L'attachement de ce hauboïste de formation au son originel lui vaut bien des épithètes: "Archéologue de la musique", "artisan musicien", "excavateur de trésors oubliés" ou encore "icône de la musique baroque"...
La représentation le 7 février à Tourcoing du "Cambiale di matrimonio", un opéra que Rossini a composé à 18 ans et tombé dans l'oubli, vient encore prouver, si besoin est, son désir de ressusciter des partitions.
"La démarche était de retrouver le son d'origine, ce qui est une utopie, car on n'était pas là pour l'entendre", glisse Jean-Claude Malgoire, barbe blanche en couronne. "On a dû faire quasiment une enquête policière au niveau des instruments, car ils existent dans différents musées, on peut prendre des cotes, faire des copies très fidèles", explique-t-il de son intarissable faconde.

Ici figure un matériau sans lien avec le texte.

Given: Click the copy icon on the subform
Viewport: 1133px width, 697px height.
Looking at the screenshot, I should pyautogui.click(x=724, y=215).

Dans l'univers de la musique classique, il en a pourtant dérouté certains en interprétant des partitions de manière plus enlevée car "pour le public mélomane, Mozart c'était Karajan ou Karl Böhm, pour lesquels j'ai un immense respect mais qui sont un anachronisme musical, jouant très lentement".
Et de livrer cette anecdote: la durée de son Requiem de Mozart se limitant à 54 minutes, bien plus court que ceux enregistrés par Böhm et Karajan (70 minutes), sa maison de disque lui avait demandé de rajouter trois autres oeuvres pour arriver au bout du disque vinyle... Aujourd'hui, Jean-Claude Malgoire a néanmoins la certitude d'avoir "gagné la partie": "même dans les festivals aussi conventionnels qu'Aix, on joue Mozart avec des instruments originaux", se félicite-t-il.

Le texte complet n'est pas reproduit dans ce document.